----- PAGE TEXT -----

Fibonacci polynomials

The polynomials $U _ { n } ( x )$ (cf. [a1] and [a4]) given by

\begin{equation} \tag{a1} \left. \begin{cases} { U _ { 0 } ( x ) = 0, } \\ { U _ { 1 } ( x ) = 1, } \\ { U _ { n } ( x ) = x U _ { n - 1 } ( x ) + U _ { n - 2 } ( x ) , \quad n = 2,3, \dots . } \end{cases} \right. \end{equation}

They reduce to the Fibonacci numbers $F _ { n }$ for $x = 1$ and they satisfy several identities, which may be easily proved by induction, e.g.:

\begin{equation} \tag{a2} U _ { - n } ( x ) = ( - 1 ) ^ { n - 1 } U _ { n } ( x ); \end{equation}

\begin{equation} \tag{a3} U _ { m + n } ( x ) = U _ { m + 1 } ( x ) U _ { n } ( x ) + U _ { m } ( x ) U _ { n - 1 } ( x ); \end{equation}

\begin{equation} \tag{a4} U _ { n + 1 } ( x ) U _ { n - 1 } ( x ) - U _ { n } ^ { 2 } ( x ) = ( - 1 ) ^ { n } ; \end{equation}

\begin{equation} \tag{a5} U _ { n } ( x ) = \frac { \alpha ^ { n } ( x ) - \beta ^ { n } ( x ) } { \alpha ( x ) - \beta ( x ) }, \end{equation}

where

\begin{equation*} \alpha ( x ) = \frac { x + ( x ^ { 2 } + 4 ) ^ { 1 / 2 } } { 2 } , \beta ( x ) = \frac { x - ( x ^ { 2 } + 4 ) ^ { 1 / 2 } } { 2 }, \end{equation*}

so that $\alpha ( x ) \beta ( x ) = - 1$; and

\begin{equation} \tag{a6} U _ { n + 1 } ( x ) = \sum _ { j = 0 } ^ { [ n / 2 ] } \frac { ( n - j ) ! } { j ! ( n - 2 j ) ! } x ^ { n - 2 j } , n = 0,1, \dots , \end{equation}

where $[ y ]$ denotes the greatest integer in $y$.

----- MATERIAL SHOWN -----

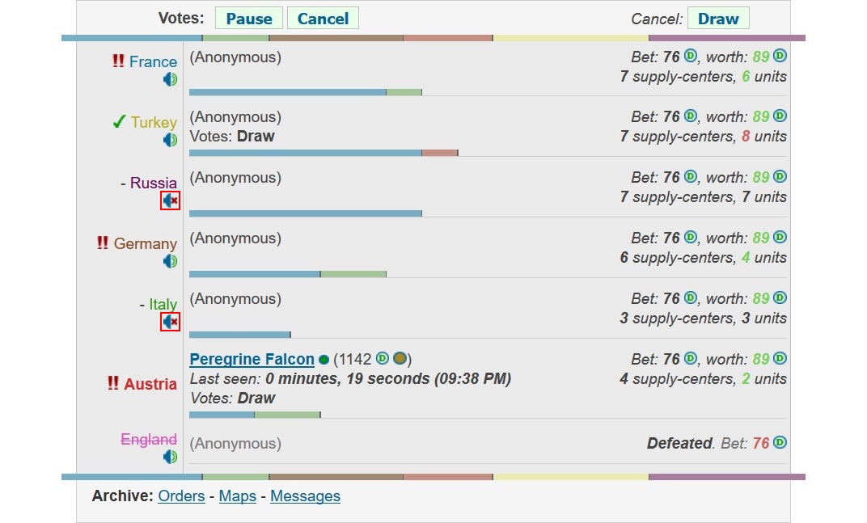Screen dimensions: 867x523
Task: Mute the France speaker
Action: tap(171, 78)
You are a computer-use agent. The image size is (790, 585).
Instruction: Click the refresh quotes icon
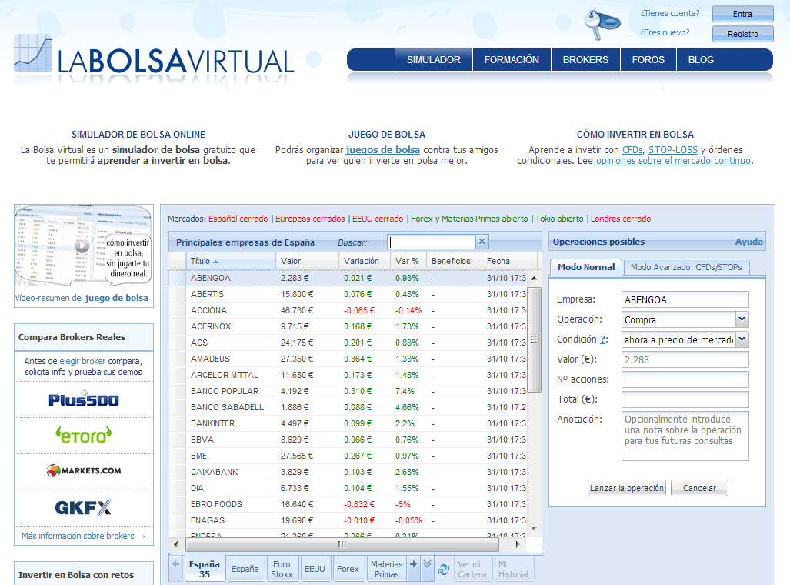(444, 570)
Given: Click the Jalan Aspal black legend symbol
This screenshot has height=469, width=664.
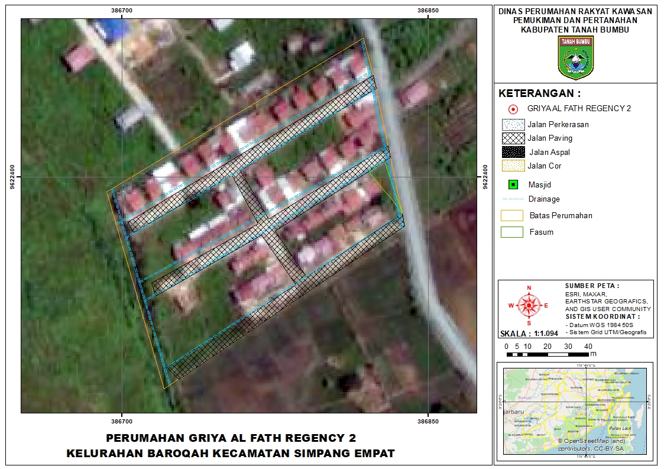Looking at the screenshot, I should [x=513, y=152].
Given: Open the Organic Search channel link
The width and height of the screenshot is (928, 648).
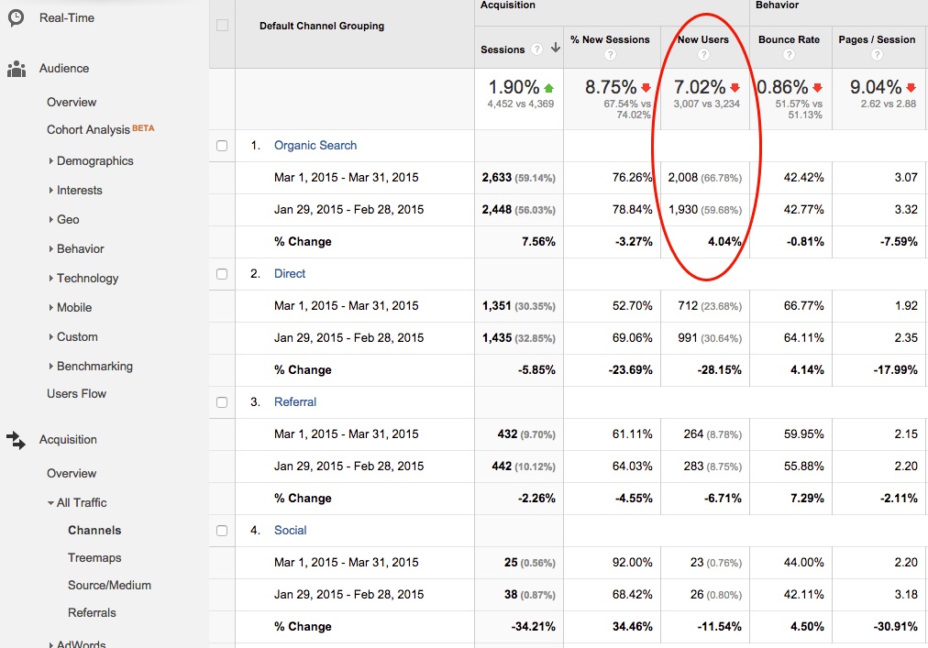Looking at the screenshot, I should tap(315, 146).
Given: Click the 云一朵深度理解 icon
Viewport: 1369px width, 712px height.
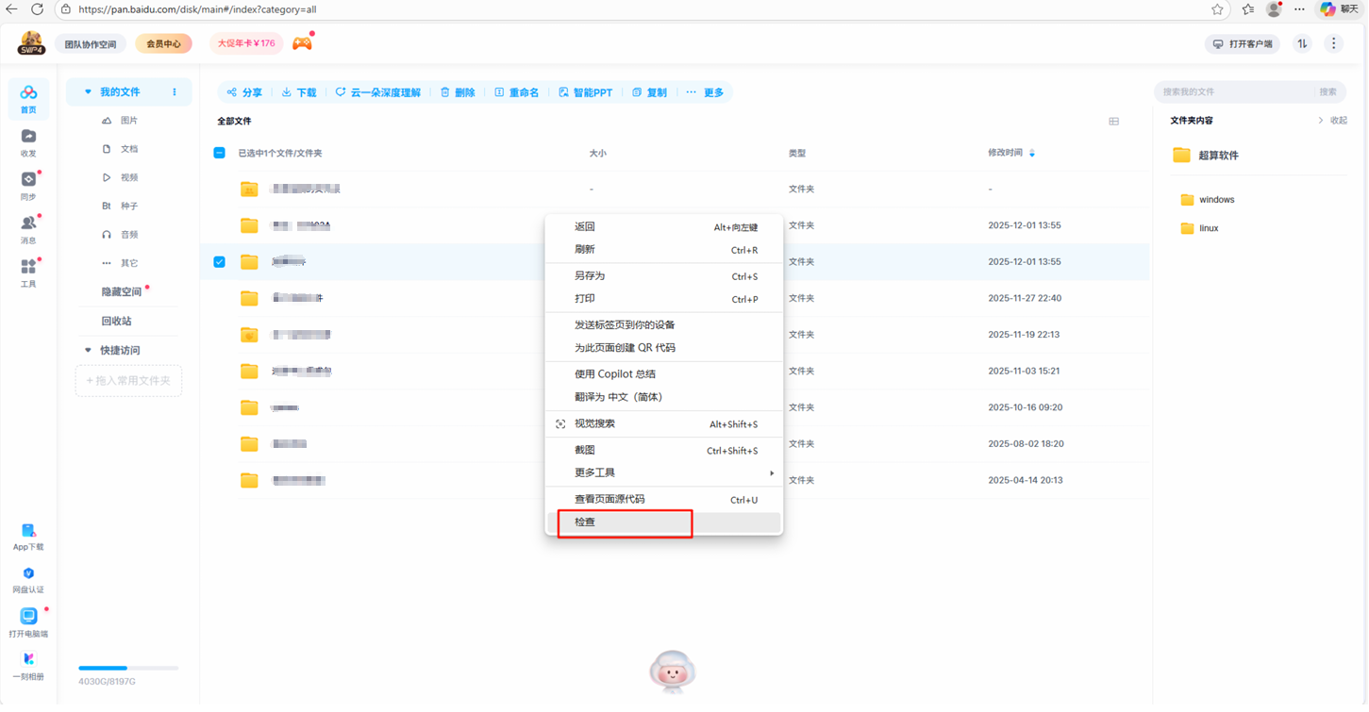Looking at the screenshot, I should click(x=341, y=91).
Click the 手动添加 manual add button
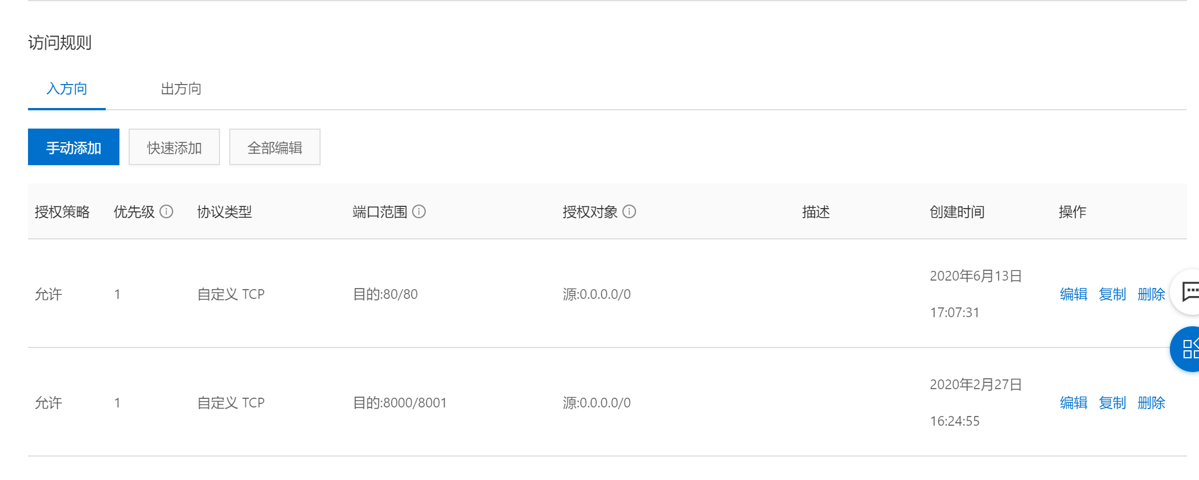Image resolution: width=1199 pixels, height=480 pixels. click(x=73, y=147)
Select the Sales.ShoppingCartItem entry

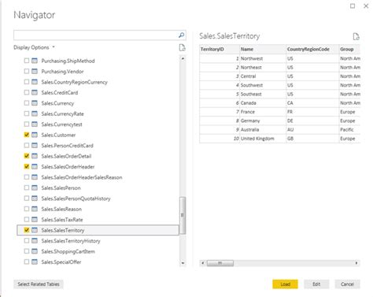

-----

# TASK TO CARRY OUT:
Do the following statements agree with the Fibonacci polynomials text? For each, answer yes or no and quote the words of the text that decide it.
1. The polynomials reduce to the Fibonacci numbers when x equals 1.
2. The identities given for these polynomials are described as hard to prove.
3. The product of α(x) and β(x) equals 1.

# COMPLETE OUTPUT:
1. Yes: "They reduce to the Fibonacci numbers $F _ { n }$ for $x = 1$"
2. No: "which may be easily proved by induction"
3. No: "so that $\alpha ( x ) \beta ( x ) = - 1$"